Per non esser mutati in bestie, s’inebriano
di spazio e luce e di cieli ardenti come braci;
il gelo che li morde, i soli che li abbronzano,
cancellano lentamente la traccia dei baci.
Ma i veri viaggiatori partono per partire;
cuori leggeri, s’allontanano come palloni,
al loro destino mai cercano di sfuggire,
e, senza sapere perché, sempre dicono: Andiamo! [...]
Charles Baudelaire, Il Viaggio
7
1.1 Definizioni, Tipologie e Caratteristiche delle Migrazioni
Numerosi sono i movimenti migratori che si sono verificati nel corso dei
millenni; basti pensare alle grandi migrazioni nel Paleolitico, alle Colonie
Greche e Fenicie (550 a.C.), alla Diaspora Ebraica (tra il 70 e il 1497
d.C), alle Crociate (XI sec. d.C.), ecc..
Anche gli Italiani, per alcuni decenni, sono stati un popolo di emigranti,
in particolar modo tra gli anni ’50 e gli anni ’60; negli ultimi anni, però,
l’Italia si è via via andata trasformando da teatro di emigrazione a luogo
di immigrazione.
In Italia, come nel resto d’Europa, si è andata affermando sempre più una
Società Globale, dove il concetto di Stato-nazione viene superato e si
assiste, invece, alla convivenza nello stesso territorio di gruppi e culture
differenti che fino ad allora avevano vissuto separatamente senza
incontrarsi.
Questo fenomeno dà vita a una molteplicità di possibilità culturali che
vanno a influenzare e modificare i fenomeni sociali, tanto a livello macro
e meso delle strutture e delle istituzioni quanto a livello micro delle
relazioni interpersonali (Colella, Grassi; 2007).

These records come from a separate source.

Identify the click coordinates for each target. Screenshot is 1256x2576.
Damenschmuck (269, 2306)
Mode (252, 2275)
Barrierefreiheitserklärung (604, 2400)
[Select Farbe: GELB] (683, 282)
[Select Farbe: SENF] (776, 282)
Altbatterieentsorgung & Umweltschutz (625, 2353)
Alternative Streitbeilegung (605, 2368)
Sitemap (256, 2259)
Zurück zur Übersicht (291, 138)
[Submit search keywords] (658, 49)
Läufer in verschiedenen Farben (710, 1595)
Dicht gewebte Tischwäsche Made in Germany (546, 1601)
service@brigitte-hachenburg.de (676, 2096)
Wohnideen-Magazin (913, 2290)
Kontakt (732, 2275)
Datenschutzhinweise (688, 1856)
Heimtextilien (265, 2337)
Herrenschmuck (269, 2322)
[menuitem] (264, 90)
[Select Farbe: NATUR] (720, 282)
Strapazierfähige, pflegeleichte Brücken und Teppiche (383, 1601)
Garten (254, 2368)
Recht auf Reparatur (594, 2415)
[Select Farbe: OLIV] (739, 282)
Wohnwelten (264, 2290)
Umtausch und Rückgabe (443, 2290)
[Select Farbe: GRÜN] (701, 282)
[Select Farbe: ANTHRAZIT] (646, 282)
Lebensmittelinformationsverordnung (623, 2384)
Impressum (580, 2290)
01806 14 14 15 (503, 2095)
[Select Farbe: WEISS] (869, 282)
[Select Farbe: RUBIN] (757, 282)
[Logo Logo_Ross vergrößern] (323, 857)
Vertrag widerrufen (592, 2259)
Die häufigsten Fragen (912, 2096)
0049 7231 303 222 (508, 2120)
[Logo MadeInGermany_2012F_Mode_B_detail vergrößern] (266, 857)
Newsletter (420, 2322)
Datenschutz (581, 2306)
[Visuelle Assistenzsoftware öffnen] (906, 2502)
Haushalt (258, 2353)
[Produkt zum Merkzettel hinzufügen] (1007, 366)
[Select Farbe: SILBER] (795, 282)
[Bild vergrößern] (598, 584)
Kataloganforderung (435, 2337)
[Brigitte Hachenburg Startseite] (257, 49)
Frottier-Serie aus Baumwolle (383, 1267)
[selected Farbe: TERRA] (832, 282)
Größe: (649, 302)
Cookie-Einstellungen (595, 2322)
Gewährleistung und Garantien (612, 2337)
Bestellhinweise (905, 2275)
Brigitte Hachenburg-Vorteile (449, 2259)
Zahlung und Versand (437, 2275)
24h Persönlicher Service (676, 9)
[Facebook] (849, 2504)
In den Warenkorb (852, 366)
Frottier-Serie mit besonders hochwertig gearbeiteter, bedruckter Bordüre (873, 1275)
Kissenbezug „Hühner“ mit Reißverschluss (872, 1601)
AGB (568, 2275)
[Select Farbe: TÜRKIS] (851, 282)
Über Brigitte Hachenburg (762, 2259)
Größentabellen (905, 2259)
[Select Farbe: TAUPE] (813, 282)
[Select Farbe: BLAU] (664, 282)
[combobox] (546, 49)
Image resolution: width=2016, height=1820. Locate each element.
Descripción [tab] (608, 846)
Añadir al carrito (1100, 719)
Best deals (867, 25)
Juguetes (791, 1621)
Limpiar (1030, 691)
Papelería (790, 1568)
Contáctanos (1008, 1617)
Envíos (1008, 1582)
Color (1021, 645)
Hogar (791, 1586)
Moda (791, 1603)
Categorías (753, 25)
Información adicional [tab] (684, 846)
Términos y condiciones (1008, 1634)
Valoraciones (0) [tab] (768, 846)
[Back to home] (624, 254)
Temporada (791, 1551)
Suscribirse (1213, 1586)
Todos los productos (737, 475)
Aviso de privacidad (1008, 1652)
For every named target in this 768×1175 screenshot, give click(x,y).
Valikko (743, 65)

Il fenomeno migratorio sta via via assumendo una configurazione di
stabilizzazione della presenza dei migranti ed è in questo contesto che
l’Italia ci appare sempre più come un paese luogo di residenza stabile per
un buon numero di stranieri.
«L’incontro con gli stranieri, soggetti che hanno un bagaglio culturale
importante alle spalle, è sempre un momento di confronto, al quale è
bene essere pronti perché l’incontro risulti effettivamente un’occasione di
arricchimento reciproco, verso una comunicazione interculturale,
effettivamente dialogica» (Colella, Grassi, 2007).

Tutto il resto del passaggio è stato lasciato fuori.